The Central Board of Directors of the State Bank of Pakistan at its meeting held under the Chairmanship of SBP Governor, Mr. Yaseen Anwar in Karachi today has decided to keep the policy rate unchanged at 12 percent. The State Bank has also decided to raise the minimum Profit Rate on PKR Saving/PLS Saving Products from 5.0 to 6.0 percent.

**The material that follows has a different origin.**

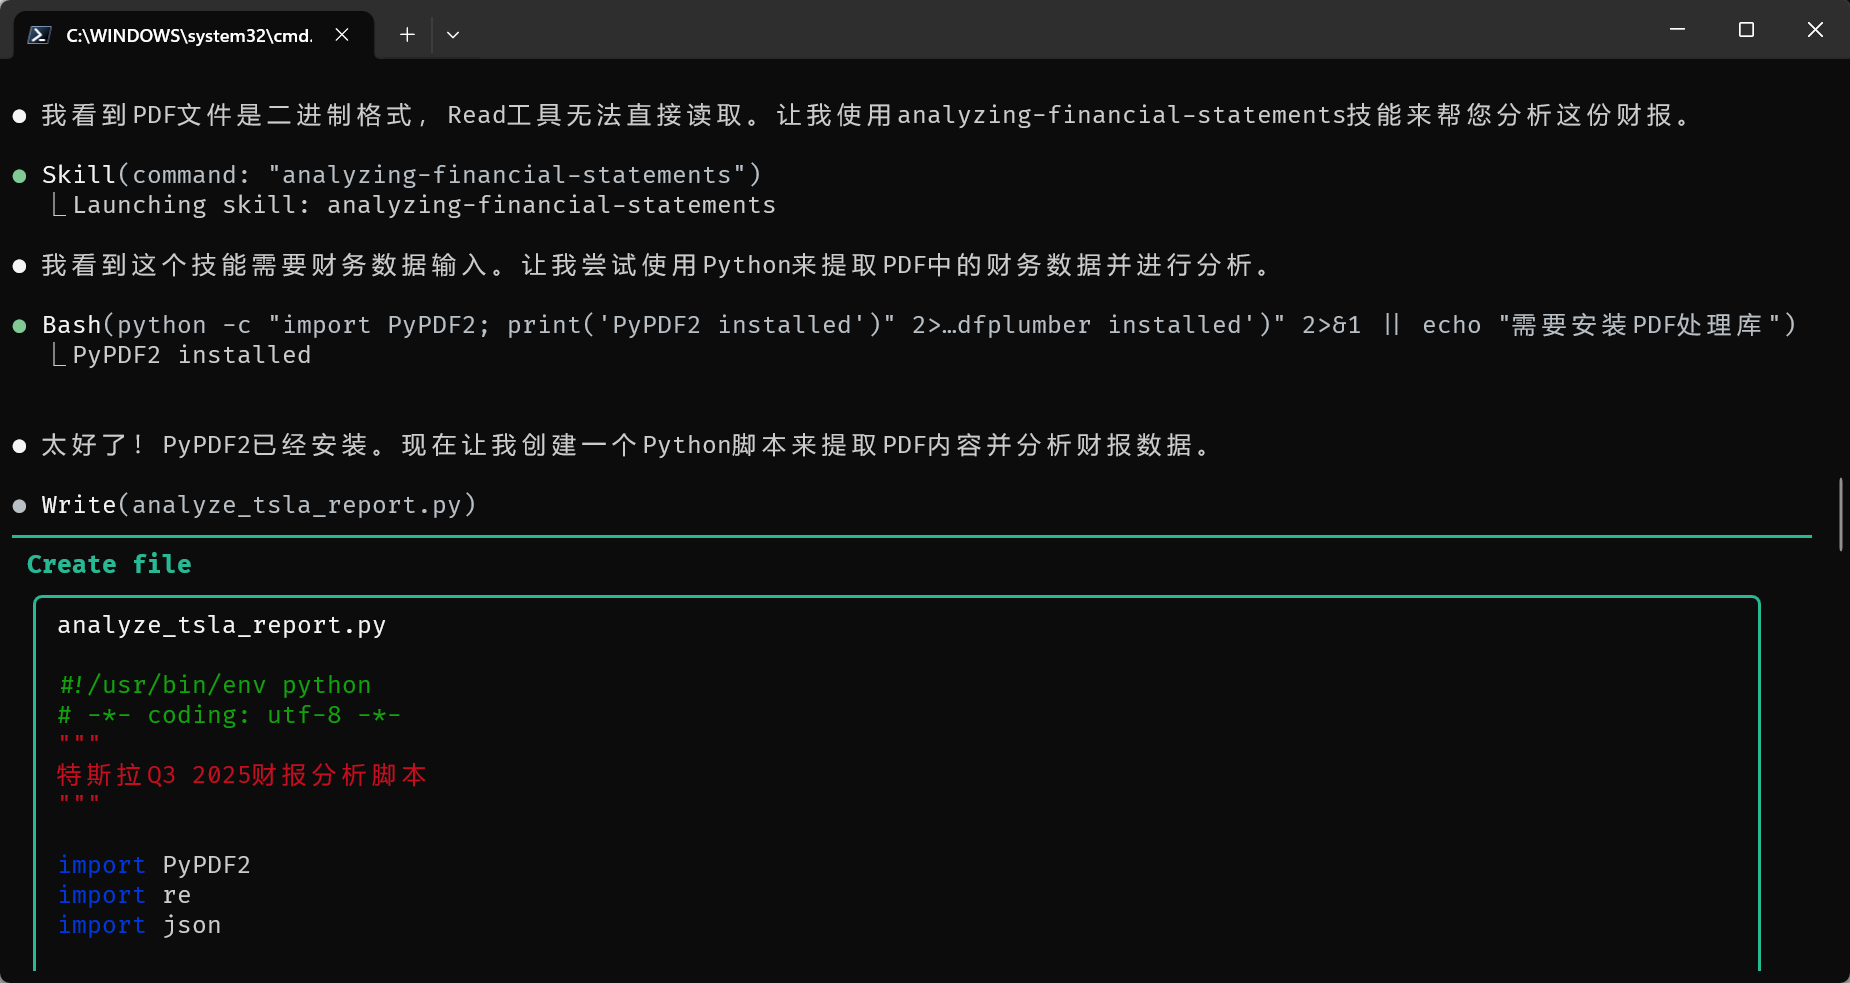Minimize the terminal window
The width and height of the screenshot is (1850, 983).
[1677, 30]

‘It was the expectation of SBP that these deposits will respond to market forces and adjust accordingly. The rigidity of
the deposit rates, especially for
small savers, is adversely impacting the savings-investment ratio of the economy, the
State Bank of Pakistan said
in its Monetary Policy Decision.
It said that a more balanced risk-reward incentive structure is warranted
in the shape of
appropriate deposit rate structure, as the savers, especially the smaller ones,
need to be adequately compensated. ‘Therefore, it has been decided that, effective May 1st, 2012, all Banks are required to
pay
a minimum Profit
Rate
of 6.0 percent on PKR Saving/PLS Saving Products,’ it added.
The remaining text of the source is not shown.